The scourge of plant closings across the U.S. has created a crisis for the working class. Here in Minnesota, as in the rest of the nation, Ford CEOs don't make decisions based upon anything other than maximum profits. Ford wants to weaken and bust unions. Job security for auto workers is not a consideration. Ford announced that it would be closing the St. Paul Ford Twin Cities Assembly Plant in 2008 and coerced many members of the United Auto Workers (UAW) union to accept buy-out packages. Ford's profits jumped as workers were laid off and the union was kicked in the teeth. Now, Ford has announced that the plant will remain open a few more years. The threat of plant closure and the unemployment of more than a thousand workers still looms.

Enough is enough. The time has come to nationalize the St. Paul Ford Twin Cities Assembly Plant and guarantee union power and job security by operating it under public ownership. Ford is not entitled to any compensation. The working class has subsidized Ford's manufacturing at the St.
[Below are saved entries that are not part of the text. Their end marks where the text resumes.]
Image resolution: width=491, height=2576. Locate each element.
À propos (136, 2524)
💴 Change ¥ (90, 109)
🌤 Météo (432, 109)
Paul Ford Plant for years. We say: "What the tax-payers finance, taxpayers should own!" The St. Paul Ford Plant should be taken over by the government and run by and on behalf of the workers and the community.

Gus Hall, former leader of the Communist Party USA, said at a 1979 People Before Profits rally at Cobo Hall in Detroit, MI., that "workers...have an absolute right--even a duty--to tell the profit mongers: ’This is our city. These are our plants. Here is where we make a living and raise our children. And come h*ll or high water here is where we’re gonna stay. One way or another, these plants will not close.’...

"There is nothing wrong or illegal in the government taking over these plants because there is one sacred and inalienable right that supersedes all others. And that is the right of the people to make a living--to be able to eat, pay rent, raise and educate their children." (Gus Hall, The Working Class Answer to the Deepening Crisis, 1979)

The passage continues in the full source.